• _Information given_
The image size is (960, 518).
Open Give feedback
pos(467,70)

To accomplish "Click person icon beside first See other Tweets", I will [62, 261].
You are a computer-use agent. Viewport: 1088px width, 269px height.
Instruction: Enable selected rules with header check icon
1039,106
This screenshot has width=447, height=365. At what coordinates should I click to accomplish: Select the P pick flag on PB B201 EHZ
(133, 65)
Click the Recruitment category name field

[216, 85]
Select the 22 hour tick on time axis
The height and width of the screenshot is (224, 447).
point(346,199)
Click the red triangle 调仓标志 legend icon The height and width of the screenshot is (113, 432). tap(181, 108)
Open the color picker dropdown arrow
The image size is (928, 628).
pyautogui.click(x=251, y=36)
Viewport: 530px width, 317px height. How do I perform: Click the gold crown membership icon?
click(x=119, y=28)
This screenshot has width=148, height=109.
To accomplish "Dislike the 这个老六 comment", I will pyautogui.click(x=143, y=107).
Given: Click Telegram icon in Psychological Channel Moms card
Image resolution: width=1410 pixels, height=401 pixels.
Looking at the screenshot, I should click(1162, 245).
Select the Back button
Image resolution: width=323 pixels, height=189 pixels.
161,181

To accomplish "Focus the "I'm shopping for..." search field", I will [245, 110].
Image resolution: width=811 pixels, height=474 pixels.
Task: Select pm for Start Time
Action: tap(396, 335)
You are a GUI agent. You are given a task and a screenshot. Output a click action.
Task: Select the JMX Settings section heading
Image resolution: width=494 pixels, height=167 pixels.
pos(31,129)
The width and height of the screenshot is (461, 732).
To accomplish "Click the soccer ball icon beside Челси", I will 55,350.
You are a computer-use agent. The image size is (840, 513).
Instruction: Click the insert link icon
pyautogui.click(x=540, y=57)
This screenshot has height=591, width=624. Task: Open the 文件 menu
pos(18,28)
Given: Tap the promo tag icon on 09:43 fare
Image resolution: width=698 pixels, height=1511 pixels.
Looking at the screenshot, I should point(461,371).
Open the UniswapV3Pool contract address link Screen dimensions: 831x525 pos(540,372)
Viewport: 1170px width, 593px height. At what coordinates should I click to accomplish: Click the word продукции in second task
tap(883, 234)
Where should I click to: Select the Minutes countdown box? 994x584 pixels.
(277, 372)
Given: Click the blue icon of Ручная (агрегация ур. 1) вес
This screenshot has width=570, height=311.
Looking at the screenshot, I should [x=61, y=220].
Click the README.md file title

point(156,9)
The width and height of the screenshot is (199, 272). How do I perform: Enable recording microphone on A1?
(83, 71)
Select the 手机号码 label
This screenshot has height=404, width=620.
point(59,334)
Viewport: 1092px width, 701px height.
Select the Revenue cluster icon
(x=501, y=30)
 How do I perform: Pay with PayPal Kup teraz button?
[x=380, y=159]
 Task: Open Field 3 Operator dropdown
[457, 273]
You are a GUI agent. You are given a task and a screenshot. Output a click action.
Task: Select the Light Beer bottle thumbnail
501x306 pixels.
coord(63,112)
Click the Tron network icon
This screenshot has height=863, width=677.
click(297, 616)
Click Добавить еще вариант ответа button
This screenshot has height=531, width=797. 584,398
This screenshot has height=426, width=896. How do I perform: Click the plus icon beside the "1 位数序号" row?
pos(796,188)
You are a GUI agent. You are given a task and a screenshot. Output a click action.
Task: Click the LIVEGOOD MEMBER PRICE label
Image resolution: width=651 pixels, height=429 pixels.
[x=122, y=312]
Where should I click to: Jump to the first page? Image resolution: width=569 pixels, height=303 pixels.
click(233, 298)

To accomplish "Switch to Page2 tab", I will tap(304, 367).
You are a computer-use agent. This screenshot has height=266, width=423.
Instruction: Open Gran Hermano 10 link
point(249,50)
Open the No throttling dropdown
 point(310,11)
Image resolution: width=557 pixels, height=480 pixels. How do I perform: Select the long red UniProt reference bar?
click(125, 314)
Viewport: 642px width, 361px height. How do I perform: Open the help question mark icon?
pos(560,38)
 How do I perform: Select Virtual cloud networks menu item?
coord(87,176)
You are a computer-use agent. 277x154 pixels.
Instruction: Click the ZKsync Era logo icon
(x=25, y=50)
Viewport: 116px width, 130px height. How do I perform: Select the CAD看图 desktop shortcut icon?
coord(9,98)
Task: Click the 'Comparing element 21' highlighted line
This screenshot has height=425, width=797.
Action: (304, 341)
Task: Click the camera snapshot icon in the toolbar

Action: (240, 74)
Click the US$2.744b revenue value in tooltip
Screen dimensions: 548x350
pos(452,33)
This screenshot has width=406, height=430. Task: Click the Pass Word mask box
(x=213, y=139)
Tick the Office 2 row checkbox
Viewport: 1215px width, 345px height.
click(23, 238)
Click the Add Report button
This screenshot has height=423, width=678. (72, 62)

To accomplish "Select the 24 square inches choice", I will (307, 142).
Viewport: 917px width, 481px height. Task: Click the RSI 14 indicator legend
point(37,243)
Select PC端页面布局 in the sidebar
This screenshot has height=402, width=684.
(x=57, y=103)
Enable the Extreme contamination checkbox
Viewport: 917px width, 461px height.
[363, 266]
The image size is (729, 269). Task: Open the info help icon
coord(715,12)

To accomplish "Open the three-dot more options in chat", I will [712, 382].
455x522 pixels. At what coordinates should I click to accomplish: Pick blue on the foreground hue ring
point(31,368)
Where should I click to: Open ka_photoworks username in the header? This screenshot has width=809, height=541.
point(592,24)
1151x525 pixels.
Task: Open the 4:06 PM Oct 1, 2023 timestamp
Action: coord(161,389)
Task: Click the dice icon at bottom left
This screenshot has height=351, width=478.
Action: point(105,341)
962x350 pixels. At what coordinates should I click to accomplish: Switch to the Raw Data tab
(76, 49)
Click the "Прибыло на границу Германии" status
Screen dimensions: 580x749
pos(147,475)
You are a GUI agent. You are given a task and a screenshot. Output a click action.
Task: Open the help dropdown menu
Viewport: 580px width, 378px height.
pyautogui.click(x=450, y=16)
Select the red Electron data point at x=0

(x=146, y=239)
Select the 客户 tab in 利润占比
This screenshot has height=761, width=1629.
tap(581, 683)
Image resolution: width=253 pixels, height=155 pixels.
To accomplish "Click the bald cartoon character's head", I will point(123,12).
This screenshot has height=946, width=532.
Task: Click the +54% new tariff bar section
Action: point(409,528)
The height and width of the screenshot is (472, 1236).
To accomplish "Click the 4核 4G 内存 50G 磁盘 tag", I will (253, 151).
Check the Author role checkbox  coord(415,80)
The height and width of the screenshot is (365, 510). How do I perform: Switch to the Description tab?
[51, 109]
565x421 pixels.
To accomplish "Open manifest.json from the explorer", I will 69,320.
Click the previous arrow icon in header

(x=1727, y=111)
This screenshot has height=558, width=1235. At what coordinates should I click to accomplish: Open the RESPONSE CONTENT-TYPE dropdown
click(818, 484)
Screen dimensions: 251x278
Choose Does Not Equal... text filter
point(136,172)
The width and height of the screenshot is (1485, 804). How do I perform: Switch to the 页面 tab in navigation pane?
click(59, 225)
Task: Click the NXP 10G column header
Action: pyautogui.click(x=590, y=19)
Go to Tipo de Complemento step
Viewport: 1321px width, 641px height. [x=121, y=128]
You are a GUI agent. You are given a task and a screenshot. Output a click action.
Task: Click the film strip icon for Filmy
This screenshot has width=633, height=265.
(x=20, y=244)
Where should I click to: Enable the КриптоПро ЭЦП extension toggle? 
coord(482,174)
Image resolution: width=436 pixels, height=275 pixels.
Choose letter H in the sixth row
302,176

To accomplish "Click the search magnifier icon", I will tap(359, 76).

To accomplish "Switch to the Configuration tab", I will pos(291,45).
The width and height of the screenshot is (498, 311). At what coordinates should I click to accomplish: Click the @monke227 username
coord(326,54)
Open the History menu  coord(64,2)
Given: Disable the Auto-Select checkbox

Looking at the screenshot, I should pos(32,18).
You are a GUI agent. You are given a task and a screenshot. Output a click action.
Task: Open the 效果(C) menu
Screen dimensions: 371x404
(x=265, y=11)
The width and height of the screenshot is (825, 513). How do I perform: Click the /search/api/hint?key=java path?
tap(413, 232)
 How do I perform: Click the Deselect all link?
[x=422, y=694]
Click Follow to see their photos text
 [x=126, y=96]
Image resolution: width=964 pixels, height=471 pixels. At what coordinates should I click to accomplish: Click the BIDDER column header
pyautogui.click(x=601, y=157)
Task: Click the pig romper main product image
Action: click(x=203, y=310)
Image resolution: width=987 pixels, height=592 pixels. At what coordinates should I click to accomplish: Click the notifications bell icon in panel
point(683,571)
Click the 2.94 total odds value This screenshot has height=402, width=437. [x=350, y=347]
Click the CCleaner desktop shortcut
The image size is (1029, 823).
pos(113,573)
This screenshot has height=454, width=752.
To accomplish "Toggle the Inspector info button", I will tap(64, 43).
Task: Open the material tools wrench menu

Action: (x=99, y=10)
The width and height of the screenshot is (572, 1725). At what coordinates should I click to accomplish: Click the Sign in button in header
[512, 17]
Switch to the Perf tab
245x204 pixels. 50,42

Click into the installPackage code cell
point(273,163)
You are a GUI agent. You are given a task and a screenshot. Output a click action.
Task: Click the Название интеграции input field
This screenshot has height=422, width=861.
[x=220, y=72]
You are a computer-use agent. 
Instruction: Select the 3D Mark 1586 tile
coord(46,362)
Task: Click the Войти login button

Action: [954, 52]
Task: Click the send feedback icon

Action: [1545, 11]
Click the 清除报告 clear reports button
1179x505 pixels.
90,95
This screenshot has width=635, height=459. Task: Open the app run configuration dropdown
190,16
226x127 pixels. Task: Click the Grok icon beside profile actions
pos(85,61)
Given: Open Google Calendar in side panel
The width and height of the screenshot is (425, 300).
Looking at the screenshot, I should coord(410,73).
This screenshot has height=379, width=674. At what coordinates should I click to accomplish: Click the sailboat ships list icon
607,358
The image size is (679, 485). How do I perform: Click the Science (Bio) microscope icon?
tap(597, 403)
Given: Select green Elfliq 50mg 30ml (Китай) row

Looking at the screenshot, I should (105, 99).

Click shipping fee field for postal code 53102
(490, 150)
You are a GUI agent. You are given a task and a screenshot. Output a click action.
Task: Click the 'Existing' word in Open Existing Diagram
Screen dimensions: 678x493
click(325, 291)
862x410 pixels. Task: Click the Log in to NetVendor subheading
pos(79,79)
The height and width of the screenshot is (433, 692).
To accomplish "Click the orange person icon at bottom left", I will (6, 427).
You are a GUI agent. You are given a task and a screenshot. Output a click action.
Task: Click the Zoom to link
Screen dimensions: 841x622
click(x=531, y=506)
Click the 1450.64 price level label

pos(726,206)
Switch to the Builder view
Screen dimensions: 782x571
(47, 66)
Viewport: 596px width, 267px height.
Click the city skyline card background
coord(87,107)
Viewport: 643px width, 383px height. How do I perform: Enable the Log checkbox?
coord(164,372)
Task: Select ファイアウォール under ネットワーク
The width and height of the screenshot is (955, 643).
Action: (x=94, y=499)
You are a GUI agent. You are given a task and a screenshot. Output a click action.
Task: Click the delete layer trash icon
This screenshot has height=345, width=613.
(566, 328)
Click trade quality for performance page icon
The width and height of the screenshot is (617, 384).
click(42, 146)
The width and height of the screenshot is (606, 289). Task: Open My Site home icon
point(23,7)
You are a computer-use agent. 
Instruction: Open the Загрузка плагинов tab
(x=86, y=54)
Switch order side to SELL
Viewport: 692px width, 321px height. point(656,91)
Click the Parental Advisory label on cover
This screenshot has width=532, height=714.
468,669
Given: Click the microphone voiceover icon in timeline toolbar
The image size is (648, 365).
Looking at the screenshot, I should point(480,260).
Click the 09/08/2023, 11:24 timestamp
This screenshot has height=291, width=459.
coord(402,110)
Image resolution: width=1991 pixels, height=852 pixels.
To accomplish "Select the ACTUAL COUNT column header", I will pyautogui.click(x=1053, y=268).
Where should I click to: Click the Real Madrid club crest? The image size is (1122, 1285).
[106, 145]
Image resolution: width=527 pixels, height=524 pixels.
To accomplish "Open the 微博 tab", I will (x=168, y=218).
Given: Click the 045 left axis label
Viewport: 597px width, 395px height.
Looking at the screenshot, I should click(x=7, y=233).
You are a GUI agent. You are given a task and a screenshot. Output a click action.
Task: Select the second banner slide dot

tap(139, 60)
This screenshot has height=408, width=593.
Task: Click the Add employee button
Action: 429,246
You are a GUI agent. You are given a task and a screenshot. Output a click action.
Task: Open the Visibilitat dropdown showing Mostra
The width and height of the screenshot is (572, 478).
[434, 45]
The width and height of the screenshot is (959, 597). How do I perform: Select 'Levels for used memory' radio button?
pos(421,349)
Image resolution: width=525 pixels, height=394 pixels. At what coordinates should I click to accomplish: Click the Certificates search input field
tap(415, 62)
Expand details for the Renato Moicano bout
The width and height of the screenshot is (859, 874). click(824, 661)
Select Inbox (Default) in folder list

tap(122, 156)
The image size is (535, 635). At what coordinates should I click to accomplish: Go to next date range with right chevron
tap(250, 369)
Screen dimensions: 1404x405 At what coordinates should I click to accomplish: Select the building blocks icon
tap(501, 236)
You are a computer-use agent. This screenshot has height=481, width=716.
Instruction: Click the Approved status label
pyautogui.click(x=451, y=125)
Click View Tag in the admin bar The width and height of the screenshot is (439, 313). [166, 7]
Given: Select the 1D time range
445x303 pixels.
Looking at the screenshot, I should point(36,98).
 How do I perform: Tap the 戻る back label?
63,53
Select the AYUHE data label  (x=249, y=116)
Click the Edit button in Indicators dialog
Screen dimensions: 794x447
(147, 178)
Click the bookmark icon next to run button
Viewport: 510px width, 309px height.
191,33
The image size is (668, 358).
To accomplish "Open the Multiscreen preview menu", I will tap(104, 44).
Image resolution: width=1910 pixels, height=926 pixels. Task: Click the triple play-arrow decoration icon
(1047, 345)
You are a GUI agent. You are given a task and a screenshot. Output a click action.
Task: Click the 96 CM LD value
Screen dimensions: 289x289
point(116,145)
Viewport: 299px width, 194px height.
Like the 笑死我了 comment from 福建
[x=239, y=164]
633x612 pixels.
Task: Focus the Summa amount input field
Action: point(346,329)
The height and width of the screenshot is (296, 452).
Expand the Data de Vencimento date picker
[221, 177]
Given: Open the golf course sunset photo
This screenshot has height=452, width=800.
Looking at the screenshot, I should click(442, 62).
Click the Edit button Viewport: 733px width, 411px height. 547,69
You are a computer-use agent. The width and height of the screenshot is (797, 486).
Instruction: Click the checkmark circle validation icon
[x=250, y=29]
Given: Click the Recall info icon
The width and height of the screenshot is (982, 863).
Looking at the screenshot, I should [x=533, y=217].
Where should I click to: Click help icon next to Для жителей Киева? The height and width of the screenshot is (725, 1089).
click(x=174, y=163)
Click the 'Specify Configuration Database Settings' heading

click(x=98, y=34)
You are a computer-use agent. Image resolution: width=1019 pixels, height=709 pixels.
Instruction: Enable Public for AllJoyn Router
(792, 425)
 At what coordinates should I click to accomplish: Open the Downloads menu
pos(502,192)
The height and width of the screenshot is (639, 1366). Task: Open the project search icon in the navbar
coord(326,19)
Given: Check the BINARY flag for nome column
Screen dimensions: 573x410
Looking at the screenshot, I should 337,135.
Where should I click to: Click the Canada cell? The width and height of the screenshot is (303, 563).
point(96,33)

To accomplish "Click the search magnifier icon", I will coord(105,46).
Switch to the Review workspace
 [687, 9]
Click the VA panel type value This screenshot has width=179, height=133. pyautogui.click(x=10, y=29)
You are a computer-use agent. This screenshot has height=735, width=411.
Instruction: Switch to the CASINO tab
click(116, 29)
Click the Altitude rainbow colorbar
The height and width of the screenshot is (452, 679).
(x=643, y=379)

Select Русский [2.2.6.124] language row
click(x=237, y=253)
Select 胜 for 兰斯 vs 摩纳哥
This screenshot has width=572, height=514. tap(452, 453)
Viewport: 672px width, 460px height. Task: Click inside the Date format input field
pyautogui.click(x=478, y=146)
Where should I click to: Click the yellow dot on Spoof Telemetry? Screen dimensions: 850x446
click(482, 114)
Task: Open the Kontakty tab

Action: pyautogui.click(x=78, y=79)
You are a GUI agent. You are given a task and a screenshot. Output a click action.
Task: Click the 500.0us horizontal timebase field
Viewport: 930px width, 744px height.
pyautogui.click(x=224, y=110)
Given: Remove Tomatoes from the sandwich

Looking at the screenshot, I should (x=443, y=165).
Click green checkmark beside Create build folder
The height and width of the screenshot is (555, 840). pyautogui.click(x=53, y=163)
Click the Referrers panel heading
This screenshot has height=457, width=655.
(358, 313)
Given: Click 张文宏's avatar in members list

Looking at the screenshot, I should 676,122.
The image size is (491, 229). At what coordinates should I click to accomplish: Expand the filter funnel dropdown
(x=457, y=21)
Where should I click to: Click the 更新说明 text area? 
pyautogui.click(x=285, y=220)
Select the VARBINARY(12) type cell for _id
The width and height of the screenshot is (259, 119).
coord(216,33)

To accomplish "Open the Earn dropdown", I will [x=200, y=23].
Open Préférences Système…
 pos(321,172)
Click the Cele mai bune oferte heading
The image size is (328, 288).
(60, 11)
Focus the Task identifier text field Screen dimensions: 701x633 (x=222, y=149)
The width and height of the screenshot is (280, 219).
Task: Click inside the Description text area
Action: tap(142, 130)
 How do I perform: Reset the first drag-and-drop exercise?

• _Problem description_
Using the entries above, work out how many lines include the word "bottom", and give only that count.

• _Task output_
2